> [Task goal]:
Return only the line that contains "Filtrera (350, 103)" and each line after it, through the last line of the data below, copied exactly.

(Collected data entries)

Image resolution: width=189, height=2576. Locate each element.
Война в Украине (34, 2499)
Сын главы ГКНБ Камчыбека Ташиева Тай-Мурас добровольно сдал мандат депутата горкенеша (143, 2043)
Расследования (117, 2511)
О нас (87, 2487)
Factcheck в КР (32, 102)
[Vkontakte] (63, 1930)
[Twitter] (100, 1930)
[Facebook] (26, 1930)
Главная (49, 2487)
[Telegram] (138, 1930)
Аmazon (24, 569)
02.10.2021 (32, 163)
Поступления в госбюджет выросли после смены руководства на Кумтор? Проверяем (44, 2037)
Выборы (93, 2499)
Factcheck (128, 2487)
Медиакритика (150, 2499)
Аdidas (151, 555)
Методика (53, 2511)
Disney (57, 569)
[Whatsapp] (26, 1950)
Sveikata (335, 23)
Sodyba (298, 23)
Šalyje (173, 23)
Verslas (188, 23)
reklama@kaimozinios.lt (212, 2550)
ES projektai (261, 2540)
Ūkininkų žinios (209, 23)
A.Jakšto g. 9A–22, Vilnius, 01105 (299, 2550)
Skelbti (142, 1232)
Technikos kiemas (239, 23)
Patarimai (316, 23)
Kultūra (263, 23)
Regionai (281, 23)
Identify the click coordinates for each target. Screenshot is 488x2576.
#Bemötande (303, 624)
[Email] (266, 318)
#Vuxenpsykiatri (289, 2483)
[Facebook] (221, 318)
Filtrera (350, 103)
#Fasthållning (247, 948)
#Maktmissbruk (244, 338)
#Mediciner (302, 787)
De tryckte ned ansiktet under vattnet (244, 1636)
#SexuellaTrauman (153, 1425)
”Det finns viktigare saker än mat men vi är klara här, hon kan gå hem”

> [Solution to the exercise]:
Filtrera (350, 103)
#Fasthållning (247, 948)
#Maktmissbruk (244, 338)
#Mediciner (302, 787)
De tryckte ned ansiktet under vattnet (244, 1636)
#SexuellaTrauman (153, 1425)
”Det finns viktigare saker än mat men vi är klara här, hon kan gå hem”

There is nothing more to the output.